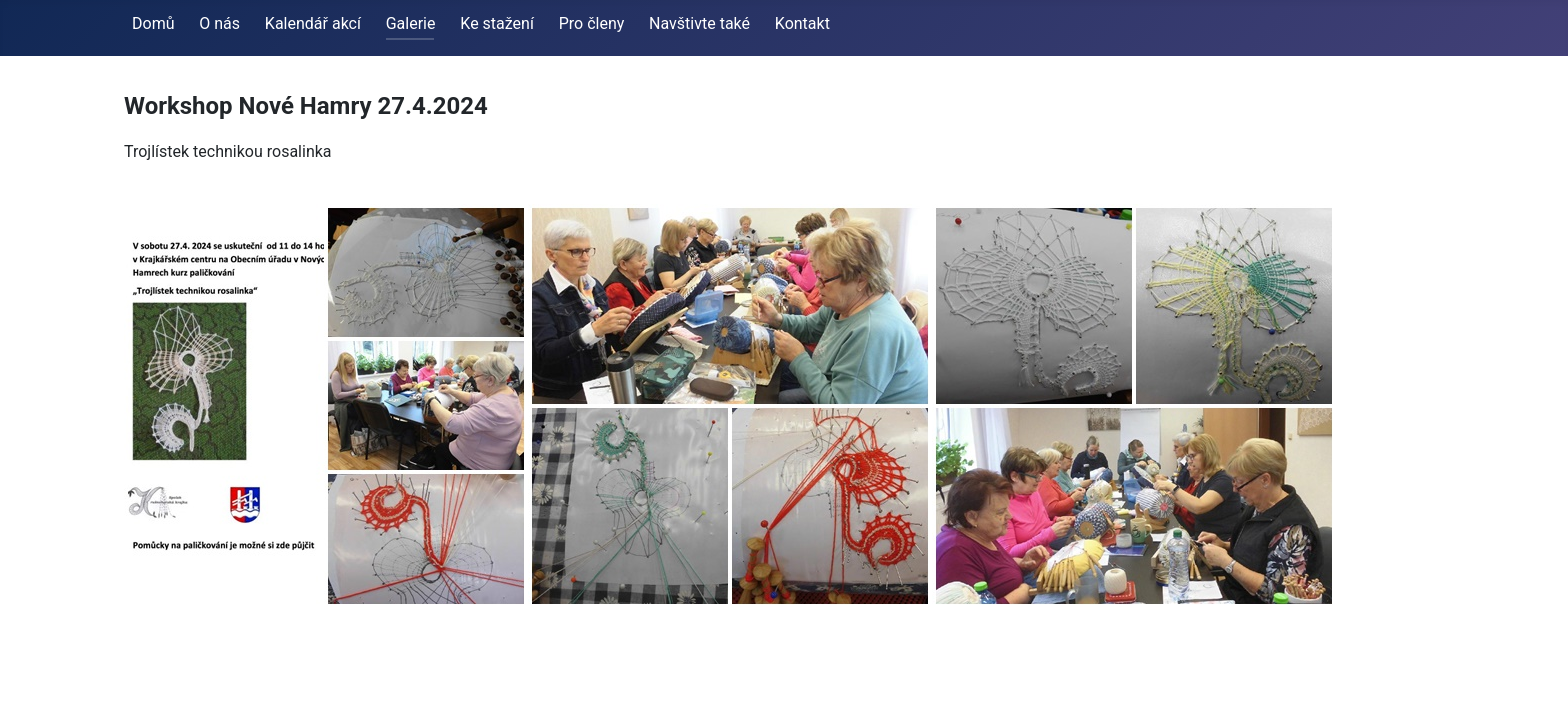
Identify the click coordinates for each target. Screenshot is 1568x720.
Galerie (411, 23)
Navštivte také (699, 23)
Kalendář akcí (313, 23)
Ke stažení (497, 23)
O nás (219, 23)
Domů (153, 23)
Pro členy (592, 23)
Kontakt (802, 23)
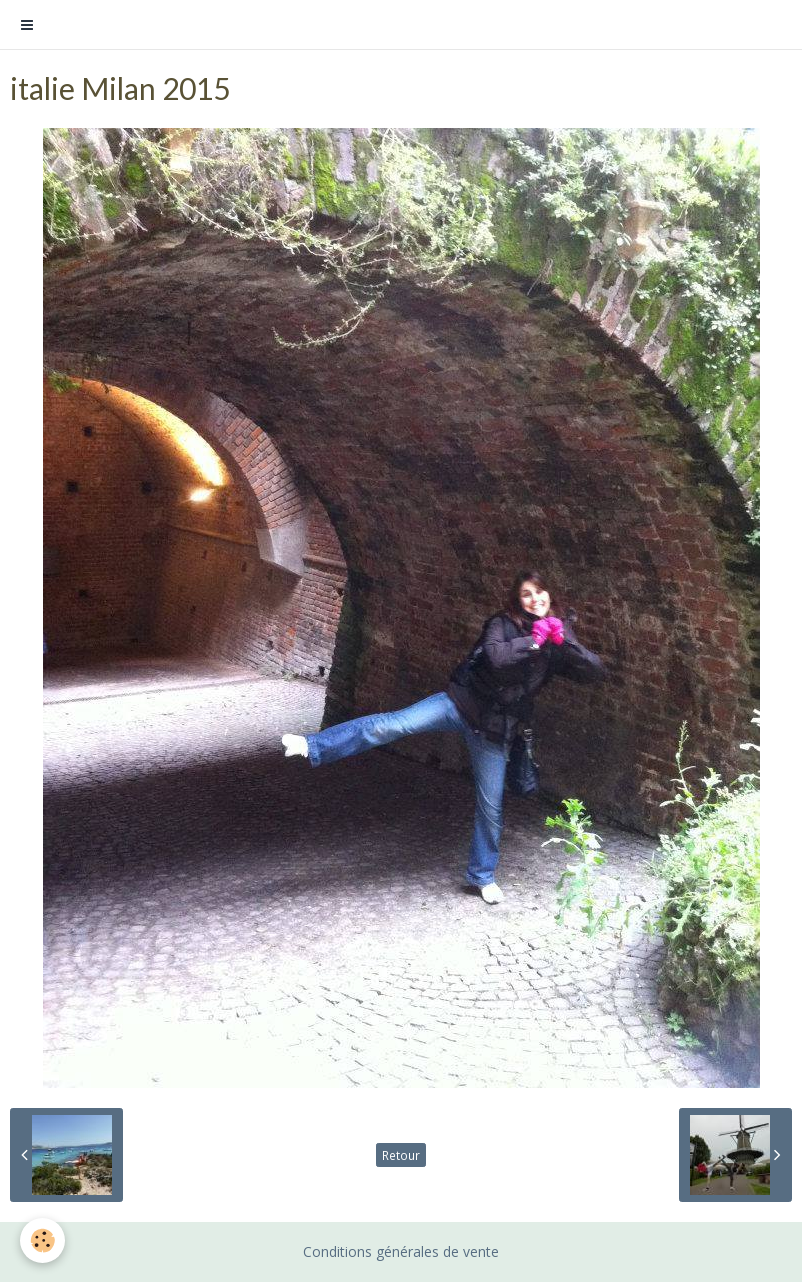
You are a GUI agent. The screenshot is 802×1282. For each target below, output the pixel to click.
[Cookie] (42, 1240)
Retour (401, 1155)
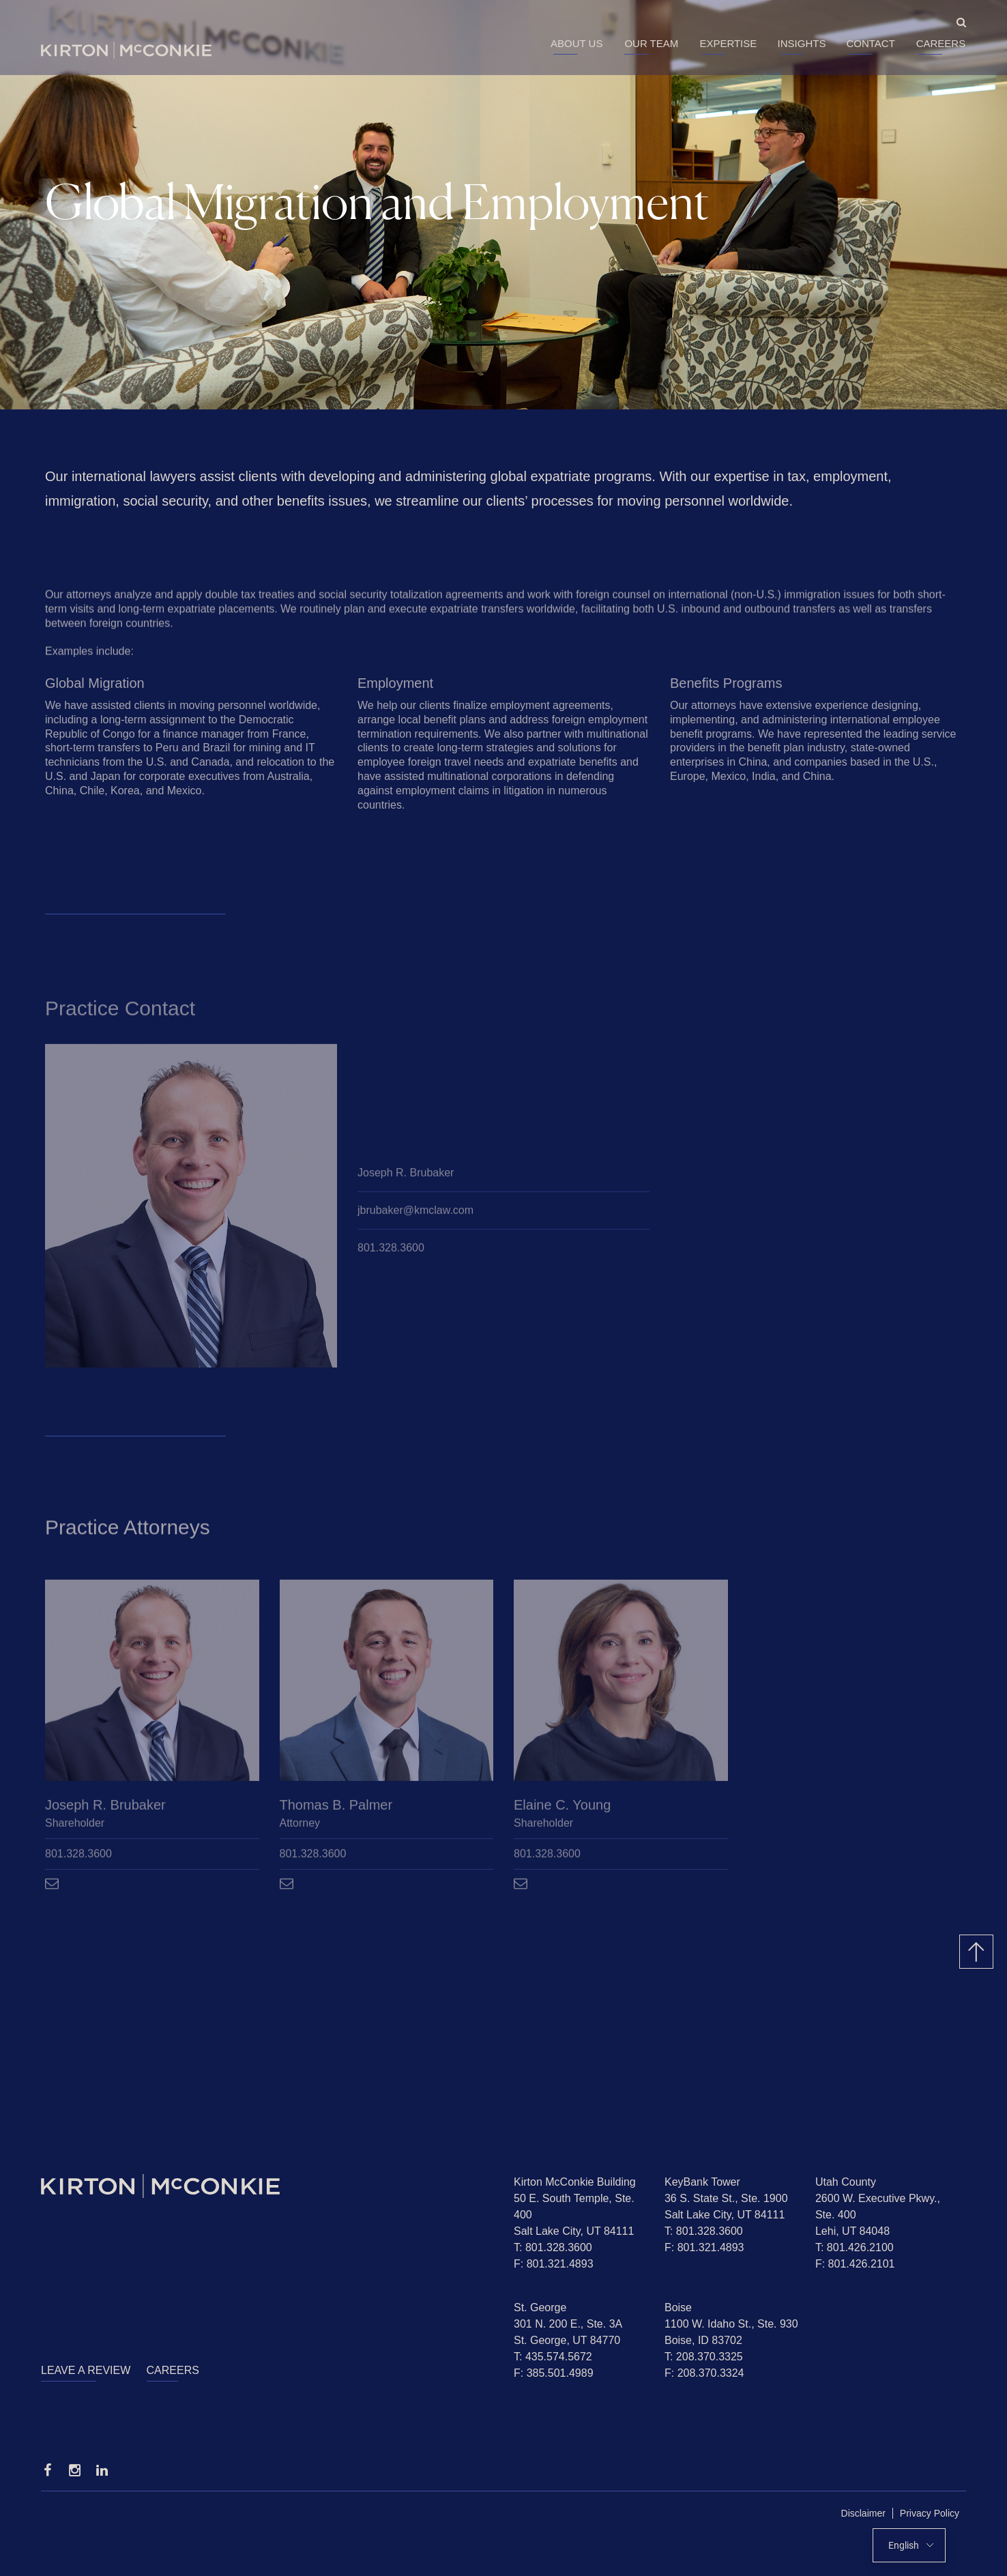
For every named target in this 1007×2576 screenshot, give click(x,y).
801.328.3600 (390, 1250)
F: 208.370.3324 (704, 2373)
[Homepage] (267, 2186)
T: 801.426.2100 (854, 2247)
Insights (802, 43)
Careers (941, 43)
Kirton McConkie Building (575, 2182)
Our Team (651, 43)
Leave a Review (85, 2370)
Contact (870, 43)
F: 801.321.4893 (554, 2264)
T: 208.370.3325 (704, 2356)
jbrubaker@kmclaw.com (415, 1213)
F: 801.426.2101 (855, 2264)
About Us (576, 43)
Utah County (845, 2182)
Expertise (728, 43)
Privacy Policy (929, 2513)
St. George (540, 2307)
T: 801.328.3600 (553, 2247)
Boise (678, 2307)
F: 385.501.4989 (554, 2373)
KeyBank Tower (702, 2182)
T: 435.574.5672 (553, 2356)
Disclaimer (863, 2513)
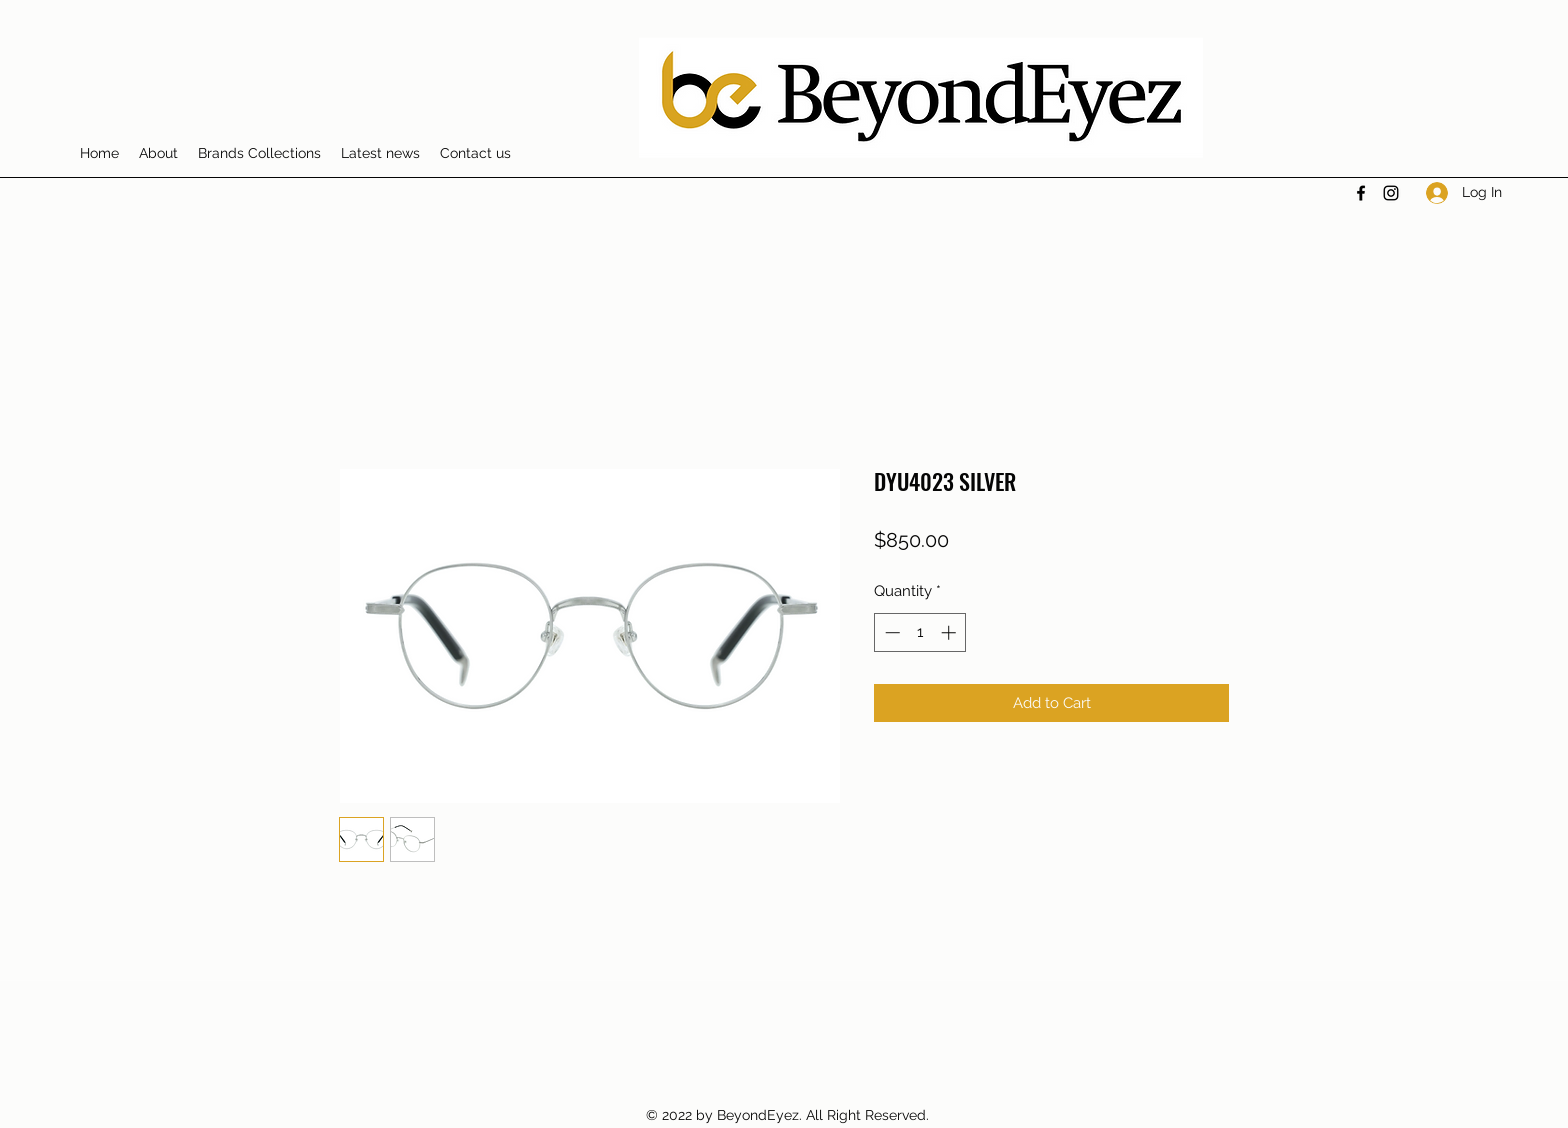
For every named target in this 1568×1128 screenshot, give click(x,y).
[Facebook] (1361, 193)
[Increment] (950, 632)
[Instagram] (1391, 193)
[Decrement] (890, 632)
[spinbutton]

——

Exercise - Rescale the data from the line containing "T: 801.426.2100 (854, 2247)" through the line containing "St. George (540, 2307)", both ends included, and give only those lines again with each request kept unchanged. Multiply every coordinate in the answers by 1.85 and round to whole numbers, with halves rounded up.

Task answer -
T: 801.426.2100 (1580, 4157)
Insights (1484, 80)
Careers (1741, 80)
Kirton McConkie Building (1064, 4037)
Our Team (1204, 80)
Leave a Review (157, 4385)
Contact (1610, 80)
F: 801.321.4893 (1025, 4188)
T: 208.370.3325 (1302, 4359)
jbrubaker@kmclaw.com (768, 2244)
F: 801.426.2101 (1582, 4188)
About Us (1066, 80)
Utah County (1563, 4037)
Expertise (1347, 80)
Privacy Policy (1719, 4649)
St. George (999, 4268)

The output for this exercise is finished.